** Problem statement **
Give the listing below again in full, exactly as written.

** Records supplied **
%%

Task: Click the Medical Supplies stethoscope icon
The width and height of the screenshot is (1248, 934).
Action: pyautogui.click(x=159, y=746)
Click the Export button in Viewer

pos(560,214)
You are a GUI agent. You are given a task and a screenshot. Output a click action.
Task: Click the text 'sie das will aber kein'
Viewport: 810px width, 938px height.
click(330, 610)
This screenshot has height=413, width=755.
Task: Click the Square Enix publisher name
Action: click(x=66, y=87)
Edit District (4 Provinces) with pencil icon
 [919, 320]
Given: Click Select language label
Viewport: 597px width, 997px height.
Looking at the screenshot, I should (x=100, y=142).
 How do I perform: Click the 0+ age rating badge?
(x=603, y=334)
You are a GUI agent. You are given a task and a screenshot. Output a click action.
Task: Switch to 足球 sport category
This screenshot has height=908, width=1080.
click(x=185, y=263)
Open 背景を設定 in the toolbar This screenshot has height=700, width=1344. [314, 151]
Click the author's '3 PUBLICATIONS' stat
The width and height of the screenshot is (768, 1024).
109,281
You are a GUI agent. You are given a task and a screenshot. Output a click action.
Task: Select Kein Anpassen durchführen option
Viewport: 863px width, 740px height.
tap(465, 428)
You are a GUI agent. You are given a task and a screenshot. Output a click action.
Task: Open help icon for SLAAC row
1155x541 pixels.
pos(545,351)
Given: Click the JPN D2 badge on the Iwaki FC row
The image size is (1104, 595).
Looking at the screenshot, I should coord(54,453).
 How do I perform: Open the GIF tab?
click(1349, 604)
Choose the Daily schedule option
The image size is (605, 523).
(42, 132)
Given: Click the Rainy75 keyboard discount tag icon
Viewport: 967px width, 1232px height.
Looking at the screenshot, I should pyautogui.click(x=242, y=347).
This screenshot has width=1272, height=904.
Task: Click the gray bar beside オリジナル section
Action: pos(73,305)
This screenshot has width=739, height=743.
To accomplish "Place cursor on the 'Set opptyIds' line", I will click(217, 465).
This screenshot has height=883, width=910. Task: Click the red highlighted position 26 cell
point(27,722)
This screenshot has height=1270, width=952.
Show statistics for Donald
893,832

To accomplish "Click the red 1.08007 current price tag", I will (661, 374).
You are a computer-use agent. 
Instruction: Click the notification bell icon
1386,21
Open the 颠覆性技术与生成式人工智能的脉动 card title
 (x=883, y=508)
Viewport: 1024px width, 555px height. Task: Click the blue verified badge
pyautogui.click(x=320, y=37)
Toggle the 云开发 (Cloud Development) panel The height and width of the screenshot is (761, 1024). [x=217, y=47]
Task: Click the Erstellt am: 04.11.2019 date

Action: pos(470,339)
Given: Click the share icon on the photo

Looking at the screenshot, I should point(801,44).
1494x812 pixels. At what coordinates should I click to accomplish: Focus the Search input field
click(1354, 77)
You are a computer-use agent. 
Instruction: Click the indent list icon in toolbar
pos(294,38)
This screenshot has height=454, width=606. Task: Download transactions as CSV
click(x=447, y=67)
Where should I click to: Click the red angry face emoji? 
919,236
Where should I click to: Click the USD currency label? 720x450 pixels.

%%

** Answer for the task **
Task: Click the Medical Supplies stethoscope icon
The width and height of the screenshot is (1248, 934).
Action: pyautogui.click(x=159, y=746)
Click the Export button in Viewer

pos(560,214)
You are a GUI agent. You are given a task and a screenshot. Output a click action.
Task: Click the text 'sie das will aber kein'
Viewport: 810px width, 938px height.
click(330, 610)
This screenshot has height=413, width=755.
Task: Click the Square Enix publisher name
Action: click(x=66, y=87)
Edit District (4 Provinces) with pencil icon
 [919, 320]
Given: Click Select language label
Viewport: 597px width, 997px height.
Looking at the screenshot, I should (x=100, y=142).
 How do I perform: Click the 0+ age rating badge?
(x=603, y=334)
You are a GUI agent. You are given a task and a screenshot. Output a click action.
Task: Switch to 足球 sport category
This screenshot has height=908, width=1080.
click(x=185, y=263)
Open 背景を設定 in the toolbar This screenshot has height=700, width=1344. [314, 151]
Click the author's '3 PUBLICATIONS' stat
The width and height of the screenshot is (768, 1024).
109,281
You are a GUI agent. You are given a task and a screenshot. Output a click action.
Task: Select Kein Anpassen durchführen option
Viewport: 863px width, 740px height.
tap(465, 428)
You are a GUI agent. You are given a task and a screenshot. Output a click action.
Task: Open help icon for SLAAC row
1155x541 pixels.
pos(545,351)
Given: Click the JPN D2 badge on the Iwaki FC row
The image size is (1104, 595).
Looking at the screenshot, I should coord(54,453).
 How do I perform: Open the GIF tab?
click(1349, 604)
Choose the Daily schedule option
The image size is (605, 523).
(42, 132)
Given: Click the Rainy75 keyboard discount tag icon
Viewport: 967px width, 1232px height.
Looking at the screenshot, I should pyautogui.click(x=242, y=347).
This screenshot has width=1272, height=904.
Task: Click the gray bar beside オリジナル section
Action: pos(73,305)
This screenshot has width=739, height=743.
To accomplish "Place cursor on the 'Set opptyIds' line", I will click(217, 465).
This screenshot has height=883, width=910. Task: Click the red highlighted position 26 cell
point(27,722)
This screenshot has height=1270, width=952.
Show statistics for Donald
893,832

To accomplish "Click the red 1.08007 current price tag", I will (661, 374).
You are a computer-use agent. 
Instruction: Click the notification bell icon
1386,21
Open the 颠覆性技术与生成式人工智能的脉动 card title
 (x=883, y=508)
Viewport: 1024px width, 555px height. Task: Click the blue verified badge
pyautogui.click(x=320, y=37)
Toggle the 云开发 (Cloud Development) panel The height and width of the screenshot is (761, 1024). [x=217, y=47]
Task: Click the Erstellt am: 04.11.2019 date

Action: pos(470,339)
Given: Click the share icon on the photo

Looking at the screenshot, I should point(801,44).
1494x812 pixels. At what coordinates should I click to accomplish: Focus the Search input field
click(1354, 77)
You are a computer-use agent. 
Instruction: Click the indent list icon in toolbar
pos(294,38)
This screenshot has height=454, width=606. Task: Download transactions as CSV
click(x=447, y=67)
Where should I click to: Click the red angry face emoji? 
919,236
Where should I click to: Click the USD currency label? 720x450 pixels.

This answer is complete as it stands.